If the search target isn't in the list, BinarySearch returns the bit-wise complement of the next-higher item; we can use that to directly get you what you want by re-complementing the result if it's negative. If it becomes equal to the Count, your search key was bigger than anything in the list.

This should be much faster than doing a LINQ where, since it's already sorted... As comments have pointed out, the ToList call will force an evaluation of the whole list, so this is only beneficial if you do multiple searches without altering the underlying SortedList, and you keep the keys list around separately.

tzaman
Very interesting. I'll give this a try.
Chris Simmons
Whoa, this will definitely not be faster. `ToList` will populate an entirely new `List`. This makes it O(n) minimum, in addition to a whole added memory cost.
Dan Tao
While this is an interesting idea, transforming a `SortedList` into a `List` in this fashion is going to evaluate every element of the underlying `SortedList` individually anyway.
Adam Robinson
Oh drat, of course. That brings up the question, why isn't there a `BinarySearch` method on the `SortedList` class itself? It'd seem like a no-brainer...On the other hand, if you're doing more than one search in a row without altering the SortedList, you can keep the `Keys` list around separately, which would make this approach worthwhile.
tzaman
+3  A: 

Writing a binary search on your own can be tough.

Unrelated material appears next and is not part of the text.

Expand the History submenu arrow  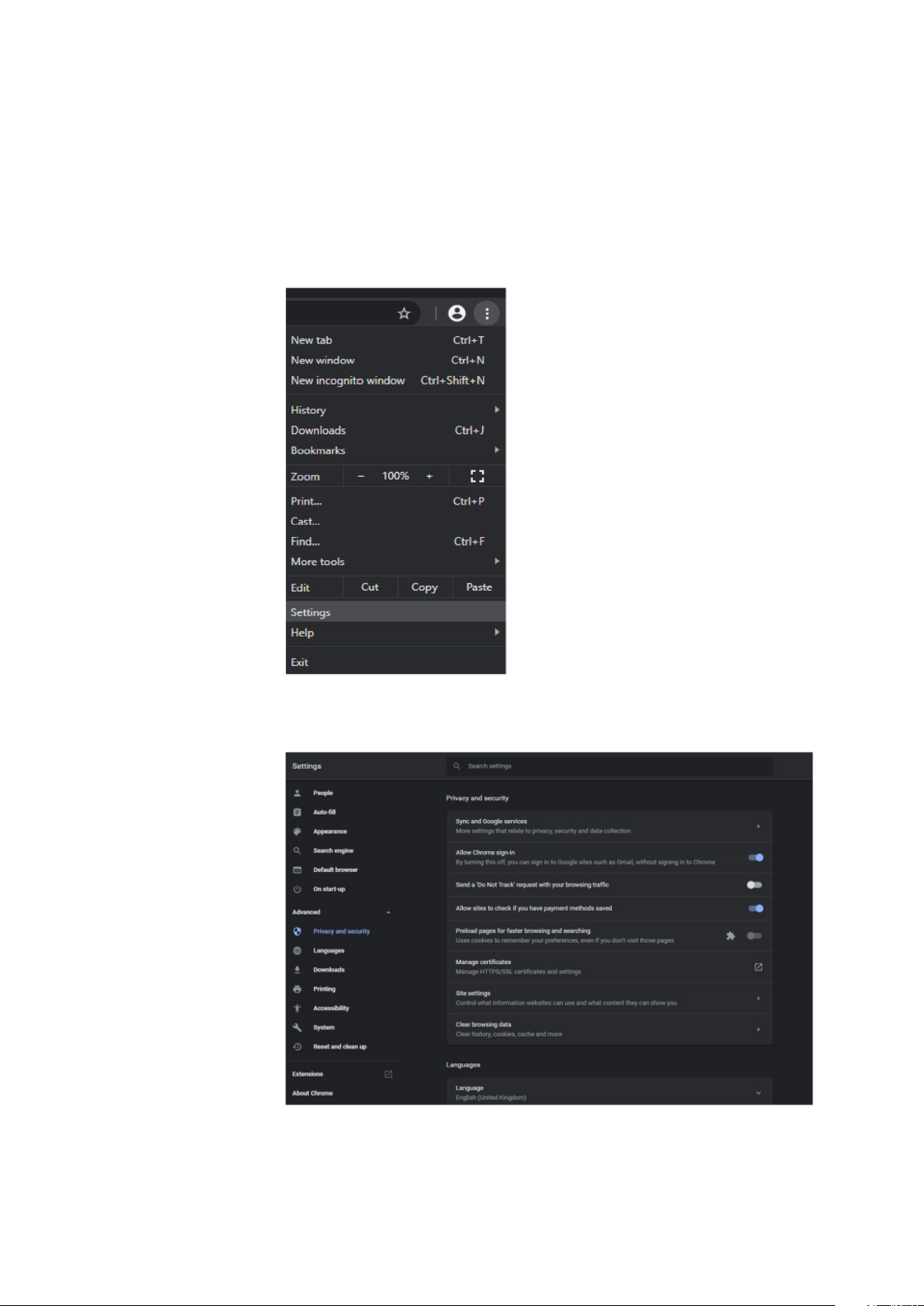tap(497, 409)
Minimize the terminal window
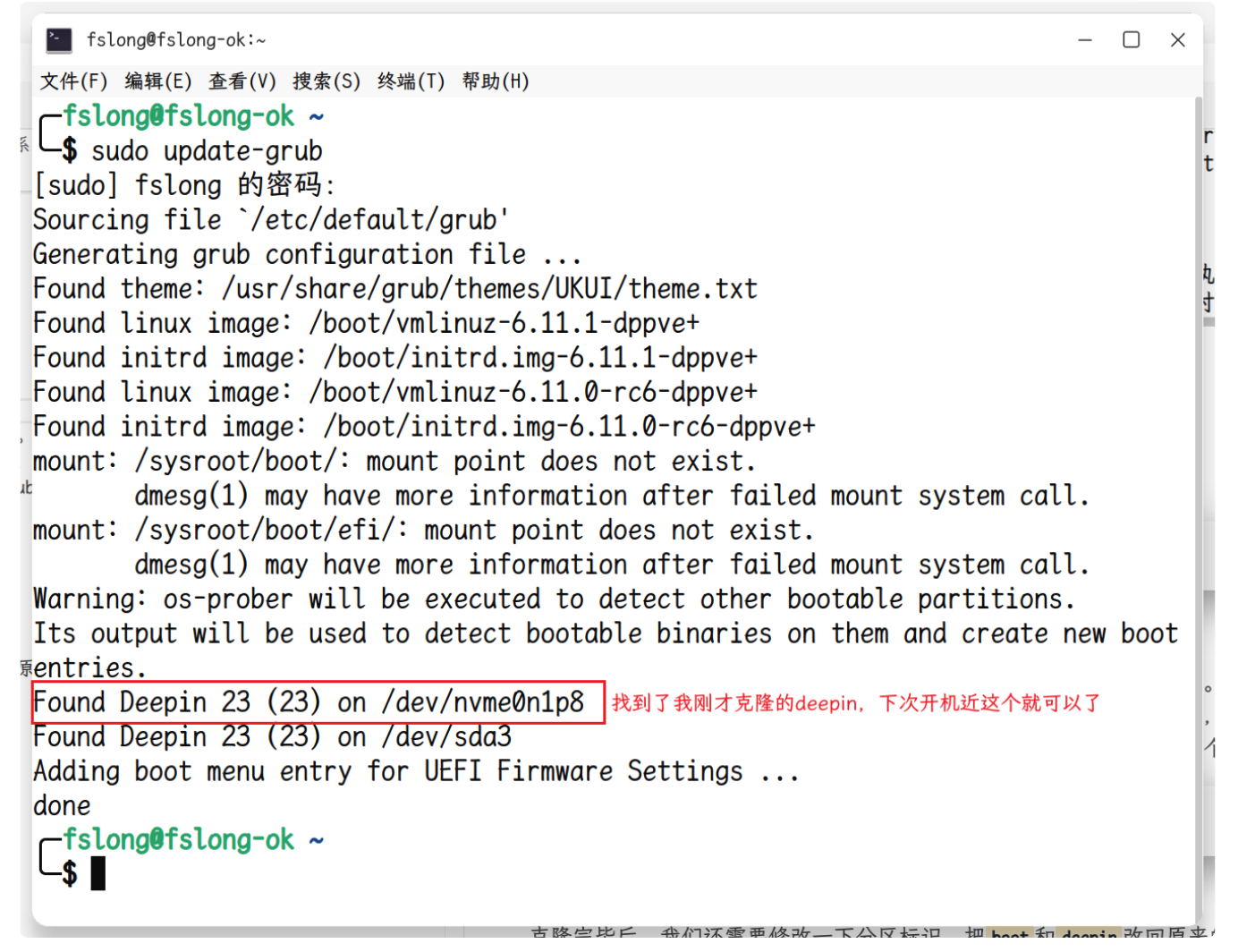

Fortunately, Microsoft already wrote a pretty robust one: Array.BinarySearch<T>. This is, in fact, the method that SortedList<TKey, TValue>.IndexOfKey uses internally. Only problem is, it takes a T[] argument, instead of any IList<T> (like SortedList<TKey, TValue>.Keys).

You know what, though? There's this great tool called Reflector that lets you look at .NET source code...

Check it out: a generic BinarySearch extension method on IList<T>, taken straight from the reflected code of Microsoft's Array.BinarySearch<T> implementation.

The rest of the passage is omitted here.